Problem to solve: Transcribe exactly the lines that begin the material and continue through the line containing "Task: Click the Joomla column header". Leave out whatever follows.

Data shown:
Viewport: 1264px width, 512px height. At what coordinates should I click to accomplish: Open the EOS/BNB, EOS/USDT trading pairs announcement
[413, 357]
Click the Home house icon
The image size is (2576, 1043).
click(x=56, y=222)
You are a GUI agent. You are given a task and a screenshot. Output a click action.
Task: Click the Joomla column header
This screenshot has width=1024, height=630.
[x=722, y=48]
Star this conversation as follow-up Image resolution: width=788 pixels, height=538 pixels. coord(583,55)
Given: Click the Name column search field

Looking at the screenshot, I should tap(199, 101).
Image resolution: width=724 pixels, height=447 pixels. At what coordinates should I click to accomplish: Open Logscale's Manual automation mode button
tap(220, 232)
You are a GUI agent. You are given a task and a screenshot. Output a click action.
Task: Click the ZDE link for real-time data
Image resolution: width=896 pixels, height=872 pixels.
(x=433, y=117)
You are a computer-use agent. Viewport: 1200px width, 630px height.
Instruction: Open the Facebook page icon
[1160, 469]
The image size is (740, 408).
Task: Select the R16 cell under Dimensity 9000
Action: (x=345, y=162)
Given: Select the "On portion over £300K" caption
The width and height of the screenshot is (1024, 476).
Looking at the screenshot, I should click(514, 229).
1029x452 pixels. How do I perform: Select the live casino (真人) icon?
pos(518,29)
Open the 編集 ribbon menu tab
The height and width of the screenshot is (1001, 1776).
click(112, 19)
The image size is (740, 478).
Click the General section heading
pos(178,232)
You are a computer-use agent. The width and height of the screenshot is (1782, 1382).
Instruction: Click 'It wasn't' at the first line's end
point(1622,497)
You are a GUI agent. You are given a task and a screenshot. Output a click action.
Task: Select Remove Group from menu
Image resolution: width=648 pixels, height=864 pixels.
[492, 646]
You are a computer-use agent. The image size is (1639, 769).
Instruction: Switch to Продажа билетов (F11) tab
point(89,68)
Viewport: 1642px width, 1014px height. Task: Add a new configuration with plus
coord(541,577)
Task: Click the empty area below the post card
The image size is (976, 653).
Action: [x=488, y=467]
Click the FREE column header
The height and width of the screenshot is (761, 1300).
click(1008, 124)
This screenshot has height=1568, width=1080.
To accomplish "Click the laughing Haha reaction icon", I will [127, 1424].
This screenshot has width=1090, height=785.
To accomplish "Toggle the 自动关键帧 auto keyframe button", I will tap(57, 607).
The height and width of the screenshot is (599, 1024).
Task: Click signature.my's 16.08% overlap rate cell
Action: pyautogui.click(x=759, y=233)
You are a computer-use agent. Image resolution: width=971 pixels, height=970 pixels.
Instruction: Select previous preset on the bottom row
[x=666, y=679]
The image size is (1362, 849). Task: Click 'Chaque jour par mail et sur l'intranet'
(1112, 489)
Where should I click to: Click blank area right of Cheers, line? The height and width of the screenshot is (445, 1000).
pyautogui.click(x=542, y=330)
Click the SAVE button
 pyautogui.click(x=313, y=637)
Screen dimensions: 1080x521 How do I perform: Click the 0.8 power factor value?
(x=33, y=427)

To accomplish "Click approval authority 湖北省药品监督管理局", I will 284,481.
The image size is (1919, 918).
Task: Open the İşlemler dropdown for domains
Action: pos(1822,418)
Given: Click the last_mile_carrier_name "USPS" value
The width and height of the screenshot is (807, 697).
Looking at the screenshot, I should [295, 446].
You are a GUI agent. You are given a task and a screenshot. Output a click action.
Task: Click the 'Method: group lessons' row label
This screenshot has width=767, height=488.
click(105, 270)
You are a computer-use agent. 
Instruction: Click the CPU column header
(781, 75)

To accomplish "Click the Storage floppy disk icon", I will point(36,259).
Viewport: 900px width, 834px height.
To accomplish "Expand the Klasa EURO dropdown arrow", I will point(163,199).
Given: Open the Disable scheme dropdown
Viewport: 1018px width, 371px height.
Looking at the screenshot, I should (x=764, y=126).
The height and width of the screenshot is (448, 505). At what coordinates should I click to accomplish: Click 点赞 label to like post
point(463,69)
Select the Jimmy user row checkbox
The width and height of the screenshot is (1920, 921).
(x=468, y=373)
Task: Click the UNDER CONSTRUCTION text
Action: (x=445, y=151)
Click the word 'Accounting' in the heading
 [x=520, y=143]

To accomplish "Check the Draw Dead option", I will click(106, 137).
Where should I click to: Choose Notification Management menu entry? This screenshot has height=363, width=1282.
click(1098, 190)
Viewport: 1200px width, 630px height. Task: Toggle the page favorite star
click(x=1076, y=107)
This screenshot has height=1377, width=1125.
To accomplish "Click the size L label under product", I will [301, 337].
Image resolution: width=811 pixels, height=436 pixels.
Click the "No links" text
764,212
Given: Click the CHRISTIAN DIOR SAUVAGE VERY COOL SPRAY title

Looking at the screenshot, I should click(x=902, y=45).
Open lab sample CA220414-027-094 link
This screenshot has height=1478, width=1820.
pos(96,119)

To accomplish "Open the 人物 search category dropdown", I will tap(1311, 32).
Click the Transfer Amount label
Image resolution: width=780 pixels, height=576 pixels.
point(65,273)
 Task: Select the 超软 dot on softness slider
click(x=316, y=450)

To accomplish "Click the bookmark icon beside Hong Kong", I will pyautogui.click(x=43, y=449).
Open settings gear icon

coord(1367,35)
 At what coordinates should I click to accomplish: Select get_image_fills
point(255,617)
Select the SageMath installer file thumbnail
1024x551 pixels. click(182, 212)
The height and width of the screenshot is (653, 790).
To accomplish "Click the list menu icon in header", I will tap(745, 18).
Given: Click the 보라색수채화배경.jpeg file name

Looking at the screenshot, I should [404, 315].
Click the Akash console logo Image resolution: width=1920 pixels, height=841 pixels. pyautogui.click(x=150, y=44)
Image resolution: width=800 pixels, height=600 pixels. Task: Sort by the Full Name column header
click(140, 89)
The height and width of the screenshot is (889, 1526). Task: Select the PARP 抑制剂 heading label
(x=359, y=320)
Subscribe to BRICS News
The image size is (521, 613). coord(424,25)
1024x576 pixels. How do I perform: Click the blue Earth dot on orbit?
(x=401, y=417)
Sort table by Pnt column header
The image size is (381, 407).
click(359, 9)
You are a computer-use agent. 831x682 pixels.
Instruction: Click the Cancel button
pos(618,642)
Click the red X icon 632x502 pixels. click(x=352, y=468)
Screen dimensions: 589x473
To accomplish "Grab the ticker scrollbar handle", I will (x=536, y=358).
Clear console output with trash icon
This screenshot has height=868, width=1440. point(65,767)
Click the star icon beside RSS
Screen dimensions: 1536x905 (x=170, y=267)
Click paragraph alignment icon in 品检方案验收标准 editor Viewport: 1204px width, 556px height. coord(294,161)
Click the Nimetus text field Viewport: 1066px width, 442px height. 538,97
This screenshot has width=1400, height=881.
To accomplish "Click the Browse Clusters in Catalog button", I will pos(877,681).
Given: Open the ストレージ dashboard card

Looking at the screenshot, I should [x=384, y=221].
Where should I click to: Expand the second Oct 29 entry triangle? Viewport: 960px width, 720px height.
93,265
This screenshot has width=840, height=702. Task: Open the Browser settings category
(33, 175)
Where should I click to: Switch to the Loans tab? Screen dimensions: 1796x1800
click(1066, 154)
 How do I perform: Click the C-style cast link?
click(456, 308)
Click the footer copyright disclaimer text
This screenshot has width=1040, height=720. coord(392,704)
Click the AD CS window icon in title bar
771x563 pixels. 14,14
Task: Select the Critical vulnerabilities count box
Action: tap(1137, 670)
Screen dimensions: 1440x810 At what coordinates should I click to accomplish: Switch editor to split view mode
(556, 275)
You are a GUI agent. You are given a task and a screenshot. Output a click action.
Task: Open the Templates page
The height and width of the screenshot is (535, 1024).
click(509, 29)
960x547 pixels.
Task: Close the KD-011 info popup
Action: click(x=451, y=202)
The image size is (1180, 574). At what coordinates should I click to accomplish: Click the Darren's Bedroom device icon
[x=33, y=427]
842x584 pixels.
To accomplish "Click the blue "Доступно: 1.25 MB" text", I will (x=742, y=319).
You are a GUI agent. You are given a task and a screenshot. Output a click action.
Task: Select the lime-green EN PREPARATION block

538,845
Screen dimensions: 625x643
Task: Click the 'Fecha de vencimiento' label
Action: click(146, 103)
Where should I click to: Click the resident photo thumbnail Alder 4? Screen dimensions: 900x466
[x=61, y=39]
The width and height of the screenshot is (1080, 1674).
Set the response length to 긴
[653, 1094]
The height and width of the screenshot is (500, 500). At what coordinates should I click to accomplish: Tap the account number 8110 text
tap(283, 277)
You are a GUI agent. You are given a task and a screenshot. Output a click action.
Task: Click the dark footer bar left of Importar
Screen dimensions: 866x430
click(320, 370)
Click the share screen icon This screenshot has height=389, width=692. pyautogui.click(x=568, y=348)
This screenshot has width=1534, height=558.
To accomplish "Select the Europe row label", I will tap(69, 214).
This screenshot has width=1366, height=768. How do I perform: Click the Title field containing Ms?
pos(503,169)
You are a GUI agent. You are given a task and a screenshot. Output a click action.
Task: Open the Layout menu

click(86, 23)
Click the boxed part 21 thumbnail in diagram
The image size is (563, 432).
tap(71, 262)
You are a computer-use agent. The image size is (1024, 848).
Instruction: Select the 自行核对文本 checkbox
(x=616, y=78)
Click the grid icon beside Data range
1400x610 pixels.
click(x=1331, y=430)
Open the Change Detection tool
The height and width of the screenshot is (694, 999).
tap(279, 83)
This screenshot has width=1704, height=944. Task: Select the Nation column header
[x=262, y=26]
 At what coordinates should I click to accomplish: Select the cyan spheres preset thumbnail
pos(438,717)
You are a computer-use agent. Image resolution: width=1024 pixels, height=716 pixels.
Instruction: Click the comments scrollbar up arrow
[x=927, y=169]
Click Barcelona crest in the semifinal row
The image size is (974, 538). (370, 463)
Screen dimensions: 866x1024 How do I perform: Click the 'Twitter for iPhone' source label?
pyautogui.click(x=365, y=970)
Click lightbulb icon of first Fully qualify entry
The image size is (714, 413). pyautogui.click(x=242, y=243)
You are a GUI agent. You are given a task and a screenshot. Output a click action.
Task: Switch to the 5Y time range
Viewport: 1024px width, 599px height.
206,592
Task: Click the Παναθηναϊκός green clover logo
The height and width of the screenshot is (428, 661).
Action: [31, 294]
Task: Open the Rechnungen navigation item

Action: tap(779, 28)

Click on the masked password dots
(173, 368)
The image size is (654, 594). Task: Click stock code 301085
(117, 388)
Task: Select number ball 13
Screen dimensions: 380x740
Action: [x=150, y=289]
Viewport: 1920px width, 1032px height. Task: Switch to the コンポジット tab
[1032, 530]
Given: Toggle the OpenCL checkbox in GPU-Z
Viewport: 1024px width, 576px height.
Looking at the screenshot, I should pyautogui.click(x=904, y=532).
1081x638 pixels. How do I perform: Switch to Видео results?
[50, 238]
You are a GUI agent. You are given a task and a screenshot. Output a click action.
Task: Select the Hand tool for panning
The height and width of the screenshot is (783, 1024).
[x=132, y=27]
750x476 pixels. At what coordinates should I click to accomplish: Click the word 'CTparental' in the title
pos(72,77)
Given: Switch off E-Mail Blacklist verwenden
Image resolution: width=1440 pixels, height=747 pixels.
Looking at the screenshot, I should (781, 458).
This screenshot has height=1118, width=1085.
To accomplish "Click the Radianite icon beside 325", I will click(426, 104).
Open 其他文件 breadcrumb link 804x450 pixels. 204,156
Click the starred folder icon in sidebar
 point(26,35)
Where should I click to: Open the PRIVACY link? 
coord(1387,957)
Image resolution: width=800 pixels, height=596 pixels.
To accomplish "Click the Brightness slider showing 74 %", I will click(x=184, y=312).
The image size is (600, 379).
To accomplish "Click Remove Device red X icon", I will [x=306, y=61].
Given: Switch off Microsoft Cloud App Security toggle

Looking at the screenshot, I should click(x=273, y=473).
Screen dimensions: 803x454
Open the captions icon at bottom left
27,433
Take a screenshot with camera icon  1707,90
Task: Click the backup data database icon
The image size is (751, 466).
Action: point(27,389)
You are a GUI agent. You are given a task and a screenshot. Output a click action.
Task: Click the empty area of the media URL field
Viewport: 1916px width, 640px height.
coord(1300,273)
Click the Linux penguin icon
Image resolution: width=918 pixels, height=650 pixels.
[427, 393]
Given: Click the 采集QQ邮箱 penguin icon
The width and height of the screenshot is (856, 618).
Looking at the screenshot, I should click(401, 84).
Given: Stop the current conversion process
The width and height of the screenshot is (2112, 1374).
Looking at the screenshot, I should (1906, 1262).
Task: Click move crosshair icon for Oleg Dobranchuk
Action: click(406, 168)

Result of this exercise:
Viewport: 1264px width, 512px height. At what coordinates should I click to accomplish: Open the EOS/BNB, EOS/USDT trading pairs announcement
[413, 357]
Click the Home house icon
The image size is (2576, 1043).
click(x=56, y=222)
You are a GUI agent. You are given a task and a screenshot. Output a click action.
Task: Click the Joomla column header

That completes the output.